■ YOUR OBJECTIVE ■
Render as a numbered list the lines beginning with the line containing "is (1024, 834)." and continuing through the line containing "[x=688, y=617]", skipping any blank lines.

[Entries on target coordinates]
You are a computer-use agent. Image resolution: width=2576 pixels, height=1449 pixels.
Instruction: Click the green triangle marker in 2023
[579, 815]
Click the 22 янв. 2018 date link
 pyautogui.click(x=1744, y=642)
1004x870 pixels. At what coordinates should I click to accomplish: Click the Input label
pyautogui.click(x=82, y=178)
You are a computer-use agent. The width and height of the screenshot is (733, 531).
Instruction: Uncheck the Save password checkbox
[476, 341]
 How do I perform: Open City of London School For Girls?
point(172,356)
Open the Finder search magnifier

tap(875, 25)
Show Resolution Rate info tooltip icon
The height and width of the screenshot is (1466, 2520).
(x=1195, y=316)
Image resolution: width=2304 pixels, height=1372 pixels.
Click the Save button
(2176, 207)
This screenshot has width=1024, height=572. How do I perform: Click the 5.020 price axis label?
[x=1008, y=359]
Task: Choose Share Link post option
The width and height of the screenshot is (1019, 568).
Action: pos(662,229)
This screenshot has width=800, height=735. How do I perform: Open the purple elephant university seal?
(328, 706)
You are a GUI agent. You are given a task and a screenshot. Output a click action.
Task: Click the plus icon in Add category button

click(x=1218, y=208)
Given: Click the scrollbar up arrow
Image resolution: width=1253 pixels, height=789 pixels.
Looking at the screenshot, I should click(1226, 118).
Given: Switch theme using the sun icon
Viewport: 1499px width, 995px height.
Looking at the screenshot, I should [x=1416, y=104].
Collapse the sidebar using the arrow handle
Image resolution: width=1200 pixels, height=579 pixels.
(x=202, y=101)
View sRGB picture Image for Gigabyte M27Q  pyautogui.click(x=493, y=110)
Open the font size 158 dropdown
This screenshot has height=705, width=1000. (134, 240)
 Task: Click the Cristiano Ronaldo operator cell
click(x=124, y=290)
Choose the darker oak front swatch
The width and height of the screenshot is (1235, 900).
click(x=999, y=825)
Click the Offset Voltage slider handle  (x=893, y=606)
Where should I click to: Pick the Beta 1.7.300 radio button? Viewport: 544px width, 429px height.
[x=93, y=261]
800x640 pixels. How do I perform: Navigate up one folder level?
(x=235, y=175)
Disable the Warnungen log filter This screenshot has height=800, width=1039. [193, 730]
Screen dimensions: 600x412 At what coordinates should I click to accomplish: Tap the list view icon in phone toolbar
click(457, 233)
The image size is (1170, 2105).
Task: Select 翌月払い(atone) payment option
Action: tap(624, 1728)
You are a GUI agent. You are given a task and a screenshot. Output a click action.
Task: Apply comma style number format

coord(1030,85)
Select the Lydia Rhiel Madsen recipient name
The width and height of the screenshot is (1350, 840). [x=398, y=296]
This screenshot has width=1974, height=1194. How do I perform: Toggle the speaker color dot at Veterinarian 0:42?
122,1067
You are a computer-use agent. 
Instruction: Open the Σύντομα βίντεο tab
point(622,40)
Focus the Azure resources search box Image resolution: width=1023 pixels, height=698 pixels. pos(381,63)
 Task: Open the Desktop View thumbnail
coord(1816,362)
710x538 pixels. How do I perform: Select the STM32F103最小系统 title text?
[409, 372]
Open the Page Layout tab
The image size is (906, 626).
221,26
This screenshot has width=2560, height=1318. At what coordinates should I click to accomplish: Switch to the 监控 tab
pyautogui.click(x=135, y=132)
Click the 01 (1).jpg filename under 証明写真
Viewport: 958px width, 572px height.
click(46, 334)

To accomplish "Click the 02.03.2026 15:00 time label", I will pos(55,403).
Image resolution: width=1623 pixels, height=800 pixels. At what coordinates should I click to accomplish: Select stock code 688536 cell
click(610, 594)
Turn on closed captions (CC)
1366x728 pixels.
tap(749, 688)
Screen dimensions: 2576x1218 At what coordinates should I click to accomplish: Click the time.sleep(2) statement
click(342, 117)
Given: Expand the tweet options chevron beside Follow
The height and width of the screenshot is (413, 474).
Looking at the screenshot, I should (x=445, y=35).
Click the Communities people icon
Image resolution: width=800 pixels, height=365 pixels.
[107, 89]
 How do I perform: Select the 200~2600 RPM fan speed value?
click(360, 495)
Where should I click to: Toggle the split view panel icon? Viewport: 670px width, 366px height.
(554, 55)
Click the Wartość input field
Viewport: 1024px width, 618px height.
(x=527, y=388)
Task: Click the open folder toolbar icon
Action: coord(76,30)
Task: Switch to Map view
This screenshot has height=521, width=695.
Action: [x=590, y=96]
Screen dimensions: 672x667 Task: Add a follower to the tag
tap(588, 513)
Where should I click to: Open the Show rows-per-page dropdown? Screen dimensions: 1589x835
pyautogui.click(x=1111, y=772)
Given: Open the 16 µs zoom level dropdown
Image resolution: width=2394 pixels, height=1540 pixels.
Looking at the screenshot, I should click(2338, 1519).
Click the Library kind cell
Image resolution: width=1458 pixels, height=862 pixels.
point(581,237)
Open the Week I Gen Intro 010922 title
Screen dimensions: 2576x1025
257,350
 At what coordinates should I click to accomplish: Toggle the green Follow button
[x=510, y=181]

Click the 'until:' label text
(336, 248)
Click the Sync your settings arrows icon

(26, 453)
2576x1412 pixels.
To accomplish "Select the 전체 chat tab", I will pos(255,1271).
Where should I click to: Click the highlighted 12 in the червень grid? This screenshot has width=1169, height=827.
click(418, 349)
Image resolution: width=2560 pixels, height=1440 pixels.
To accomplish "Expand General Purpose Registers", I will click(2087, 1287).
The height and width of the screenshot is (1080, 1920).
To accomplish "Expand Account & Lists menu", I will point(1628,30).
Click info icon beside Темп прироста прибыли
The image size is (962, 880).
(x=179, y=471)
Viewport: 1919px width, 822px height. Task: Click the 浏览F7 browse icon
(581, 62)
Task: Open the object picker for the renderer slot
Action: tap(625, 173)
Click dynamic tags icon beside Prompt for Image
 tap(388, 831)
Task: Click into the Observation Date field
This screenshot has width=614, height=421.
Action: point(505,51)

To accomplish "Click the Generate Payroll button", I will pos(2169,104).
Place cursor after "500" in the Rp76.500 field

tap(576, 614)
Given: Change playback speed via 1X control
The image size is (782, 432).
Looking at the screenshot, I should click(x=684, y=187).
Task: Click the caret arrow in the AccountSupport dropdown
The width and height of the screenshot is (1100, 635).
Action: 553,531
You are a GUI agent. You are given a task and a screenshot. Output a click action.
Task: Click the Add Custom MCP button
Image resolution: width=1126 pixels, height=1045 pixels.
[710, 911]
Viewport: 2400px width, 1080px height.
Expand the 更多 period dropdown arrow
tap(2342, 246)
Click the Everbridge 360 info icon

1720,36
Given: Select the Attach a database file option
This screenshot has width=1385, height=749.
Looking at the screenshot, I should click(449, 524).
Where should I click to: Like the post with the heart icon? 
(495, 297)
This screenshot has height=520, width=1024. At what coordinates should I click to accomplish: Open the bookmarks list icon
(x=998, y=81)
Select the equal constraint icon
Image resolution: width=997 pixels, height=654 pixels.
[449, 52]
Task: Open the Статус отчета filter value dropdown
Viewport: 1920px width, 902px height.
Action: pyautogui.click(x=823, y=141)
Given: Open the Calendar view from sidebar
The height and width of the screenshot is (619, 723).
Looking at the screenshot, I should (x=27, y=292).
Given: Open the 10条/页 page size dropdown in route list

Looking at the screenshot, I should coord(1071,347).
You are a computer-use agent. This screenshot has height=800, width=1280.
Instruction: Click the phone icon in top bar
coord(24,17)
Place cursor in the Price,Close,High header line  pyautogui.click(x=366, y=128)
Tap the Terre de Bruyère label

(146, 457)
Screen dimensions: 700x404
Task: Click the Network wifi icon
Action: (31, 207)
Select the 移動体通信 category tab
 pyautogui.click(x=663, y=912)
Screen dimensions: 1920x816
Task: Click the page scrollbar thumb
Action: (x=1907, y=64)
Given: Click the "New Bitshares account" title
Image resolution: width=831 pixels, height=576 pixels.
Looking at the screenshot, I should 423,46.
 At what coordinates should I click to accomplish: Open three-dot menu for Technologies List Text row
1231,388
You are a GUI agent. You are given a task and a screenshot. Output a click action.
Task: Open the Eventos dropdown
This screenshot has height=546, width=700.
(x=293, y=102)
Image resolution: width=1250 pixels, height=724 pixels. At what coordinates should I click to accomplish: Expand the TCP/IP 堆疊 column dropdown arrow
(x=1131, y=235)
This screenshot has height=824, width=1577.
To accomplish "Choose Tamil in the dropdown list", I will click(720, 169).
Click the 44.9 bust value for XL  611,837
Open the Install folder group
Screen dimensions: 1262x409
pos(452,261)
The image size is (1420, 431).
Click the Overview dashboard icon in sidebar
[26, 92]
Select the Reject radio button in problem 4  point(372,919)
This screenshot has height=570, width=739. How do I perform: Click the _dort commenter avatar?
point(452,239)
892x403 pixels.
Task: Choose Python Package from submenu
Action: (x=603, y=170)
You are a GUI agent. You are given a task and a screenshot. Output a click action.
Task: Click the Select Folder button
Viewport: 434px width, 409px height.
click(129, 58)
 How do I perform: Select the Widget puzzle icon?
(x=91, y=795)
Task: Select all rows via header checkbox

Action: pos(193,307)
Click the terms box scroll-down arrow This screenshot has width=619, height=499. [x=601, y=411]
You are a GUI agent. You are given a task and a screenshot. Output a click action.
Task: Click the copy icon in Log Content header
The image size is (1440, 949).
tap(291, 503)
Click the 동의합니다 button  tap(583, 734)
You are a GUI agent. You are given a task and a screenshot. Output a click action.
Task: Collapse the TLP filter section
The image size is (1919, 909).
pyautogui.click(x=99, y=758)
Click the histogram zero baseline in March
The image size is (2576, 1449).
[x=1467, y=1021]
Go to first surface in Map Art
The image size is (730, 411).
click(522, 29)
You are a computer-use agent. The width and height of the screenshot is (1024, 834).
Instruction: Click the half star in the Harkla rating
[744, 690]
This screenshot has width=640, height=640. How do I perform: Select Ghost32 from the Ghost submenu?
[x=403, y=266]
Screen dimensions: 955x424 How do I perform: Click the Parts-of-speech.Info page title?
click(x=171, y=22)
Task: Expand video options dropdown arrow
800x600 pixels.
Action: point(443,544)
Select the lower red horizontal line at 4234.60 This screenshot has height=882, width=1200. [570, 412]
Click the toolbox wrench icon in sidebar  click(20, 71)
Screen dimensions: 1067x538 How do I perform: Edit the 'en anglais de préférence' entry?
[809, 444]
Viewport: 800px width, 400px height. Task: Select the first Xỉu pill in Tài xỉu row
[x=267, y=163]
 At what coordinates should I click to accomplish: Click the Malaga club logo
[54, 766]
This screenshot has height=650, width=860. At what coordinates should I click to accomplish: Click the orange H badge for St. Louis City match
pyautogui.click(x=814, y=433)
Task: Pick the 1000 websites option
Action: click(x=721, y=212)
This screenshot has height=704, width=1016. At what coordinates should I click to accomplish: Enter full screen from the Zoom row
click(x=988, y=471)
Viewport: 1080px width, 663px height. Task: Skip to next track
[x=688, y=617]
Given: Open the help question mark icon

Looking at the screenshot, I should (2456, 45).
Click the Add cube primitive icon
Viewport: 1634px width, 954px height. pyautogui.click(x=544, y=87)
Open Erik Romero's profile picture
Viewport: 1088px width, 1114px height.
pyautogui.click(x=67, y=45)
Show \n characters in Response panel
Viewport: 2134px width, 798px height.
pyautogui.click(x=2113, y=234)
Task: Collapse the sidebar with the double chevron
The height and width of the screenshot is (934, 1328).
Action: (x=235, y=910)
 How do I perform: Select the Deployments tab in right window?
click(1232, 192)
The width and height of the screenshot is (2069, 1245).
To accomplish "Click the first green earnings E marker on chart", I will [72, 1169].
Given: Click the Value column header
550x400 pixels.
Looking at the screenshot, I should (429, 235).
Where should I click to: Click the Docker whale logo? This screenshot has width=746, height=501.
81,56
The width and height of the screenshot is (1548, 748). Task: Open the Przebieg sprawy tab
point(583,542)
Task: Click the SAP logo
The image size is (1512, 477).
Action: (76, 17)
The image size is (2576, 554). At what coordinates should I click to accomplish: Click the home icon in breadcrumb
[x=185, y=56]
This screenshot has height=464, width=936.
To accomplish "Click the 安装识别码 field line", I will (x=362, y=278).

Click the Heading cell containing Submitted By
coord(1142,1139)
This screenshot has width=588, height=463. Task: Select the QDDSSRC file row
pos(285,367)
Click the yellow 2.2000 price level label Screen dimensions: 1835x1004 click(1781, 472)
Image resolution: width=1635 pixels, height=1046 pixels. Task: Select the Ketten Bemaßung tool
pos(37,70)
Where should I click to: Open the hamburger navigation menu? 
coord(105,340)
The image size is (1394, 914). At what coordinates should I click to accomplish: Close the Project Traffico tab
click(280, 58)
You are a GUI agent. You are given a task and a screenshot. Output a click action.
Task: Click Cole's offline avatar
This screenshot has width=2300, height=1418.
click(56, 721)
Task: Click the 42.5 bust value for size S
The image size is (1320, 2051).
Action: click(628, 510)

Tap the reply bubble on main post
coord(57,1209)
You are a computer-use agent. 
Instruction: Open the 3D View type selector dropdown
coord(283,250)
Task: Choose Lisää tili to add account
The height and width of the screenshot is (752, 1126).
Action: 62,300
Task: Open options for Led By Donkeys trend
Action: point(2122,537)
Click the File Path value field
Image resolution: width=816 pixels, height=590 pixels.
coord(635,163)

■ IN RESPONSE ■
1. You are a computer-use agent. The width and height of the screenshot is (1024, 834).
2. Instruction: Click the half star in the Harkla rating
3. [744, 690]
4. This screenshot has width=640, height=640. How do I perform: Select Ghost32 from the Ghost submenu?
5. [x=403, y=266]
6. Screen dimensions: 955x424 How do I perform: Click the Parts-of-speech.Info page title?
7. click(x=171, y=22)
8. Task: Expand video options dropdown arrow
9. 800x600 pixels.
10. Action: point(443,544)
11. Select the lower red horizontal line at 4234.60 This screenshot has height=882, width=1200. [570, 412]
12. Click the toolbox wrench icon in sidebar  click(20, 71)
13. Screen dimensions: 1067x538 How do I perform: Edit the 'en anglais de préférence' entry?
14. [809, 444]
15. Viewport: 800px width, 400px height. Task: Select the first Xỉu pill in Tài xỉu row
16. [x=267, y=163]
17.  At what coordinates should I click to accomplish: Click the Malaga club logo
18. [54, 766]
19. This screenshot has height=650, width=860. At what coordinates should I click to accomplish: Click the orange H badge for St. Louis City match
20. pyautogui.click(x=814, y=433)
21. Task: Pick the 1000 websites option
22. Action: click(x=721, y=212)
23. This screenshot has height=704, width=1016. At what coordinates should I click to accomplish: Enter full screen from the Zoom row
24. click(x=988, y=471)
25. Viewport: 1080px width, 663px height. Task: Skip to next track
26. [x=688, y=617]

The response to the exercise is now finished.